The analysis of household structure demonstrates how with limited data (such as a household identifier), it is possible to construct time-varying measures of household membership, including household size or the number of members in specific age and sex groups. The analysis of household composition demonstrates how with expanded data (including links to parents in addition to residence status in the same household), it is possible to construct time-varying measures of household membership of specific kin, i.e. mother, sibling or grandparent. The results illustrated in this research note are a taste of what can be achieved by following the training manual in the supplementary material.

Peer Review reports


Households are the building blocks of societies, and are an important demographic unit of analysis. One of the primary social functions of households is to care for children until they support themselves [1]. Households, and families, have been identified as important for child wellbeing and survival [2,3,4,5,6,7,8,9]. As such, social and health surveys regularly ask individuals about their living arrangements. However, such surveys generally ask about current household status, at the time of data collection, and not at the time of a child’s death, or any other event of interest. Time-varying living arrangements are especially important to consider when examining causal relationships in health outcomes.

Here we explore the changes a child may experience in her living arrangements, from birth to age five, and demonstrate that even with limited longitudinal data, complex and time-varying household covariates can be constructed. Essentially, our method consists of bringing into the biographical records of each individual, records of other people with whom this individual lived. We use Health and Demographic Surveillance Systems (HDSS) data from sub-Saharan Africa to unpack the multiple ways we can work with household data. The purpose of this Research Note is to offer an empirical approach for capturing time-varying living arrangements with covariates that can be used to model, say, mortality of children as they age, i.e. at each observation time from birth and not just at the time of birth, death, or censoring. We provide two different approaches to measure household structure and household composition, which can be employed according to the availability of data, and can be extended and adapted to exploring living arrangements of specific sub-categories of individuals (for example, the elderly).

What is a household?

Households are commonly defined as a group of persons who share food, shelter, and other essentials for living [1, 10]. However, this definition varies considerably across countries. It is not the purpose of this article to define households, but it is important to acknowledge that they can mean different things in different contexts. For example in South Africa it is common to have household members who are not co-resident [11], challenging the very definition of household members sharing a common living space. When we refer to household we refer to how the “statistical household” was defined in data collection. Here, we do not address standardization needed for comparability or diverging concepts, nor context-specific culturally-defined households.
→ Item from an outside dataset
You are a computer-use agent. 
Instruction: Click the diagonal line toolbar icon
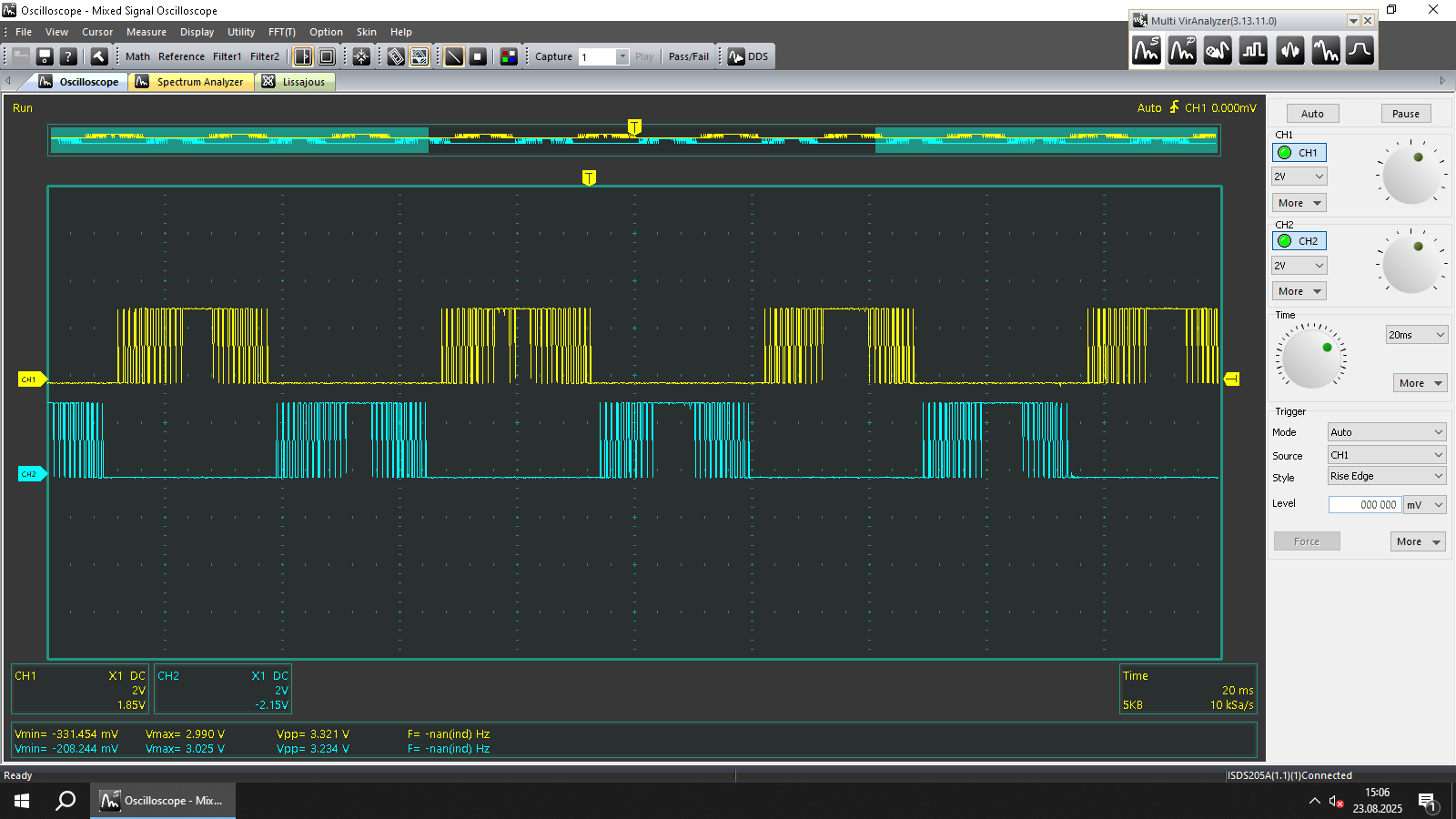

Importantly, the boundaries of households overlap with those of family. As such, household composition refers to the kin relations between household members. Household composition relies on the relationships between parents, children, siblings, grandparents, and other relatives. In contrast, household structure refers to the presence of individuals according to their age and sex [2]. Structure is about the presence of multiple generations, and the extent of nucleation. Nuclear household structure is the presence of two adults (commonly one male and one female) of working-ages and children, while nuclear household composition is the presence of two married or cohabitating partners, and their children.

Methods and data

HDSS collect longitudinal data on populations within low- and middle-income countries where vital registration is lacking. The HDSS monitors population events within a geographically delimited population, ranging in size from a couple of thousand individuals to over 100,000. During a baseline census, each household within the surveillance area is visited, and detailed information gathered on each household member [12]. Following this initial data collection, each household is then visited at least once a year, updating key information,Footnote 1 and tracking each household – whether it splits, leaves the site or relocates locally. Key events recorded for each individual are their birth, death, and in- or out-migration from the HDSS site, including the precise time of these events [12]. Each individual in the HDSS is recorded with a unique identifier (ID), and connected to a household ID. Individuals keep their ID throughout their lives (even if they out-migrate and then return), but may change household IDs (which do not only link members, but are also related to a location within the site). HDSS data are rigorously collected, detailed and with chronological documentation [13], and can therefore be used for event history analysis.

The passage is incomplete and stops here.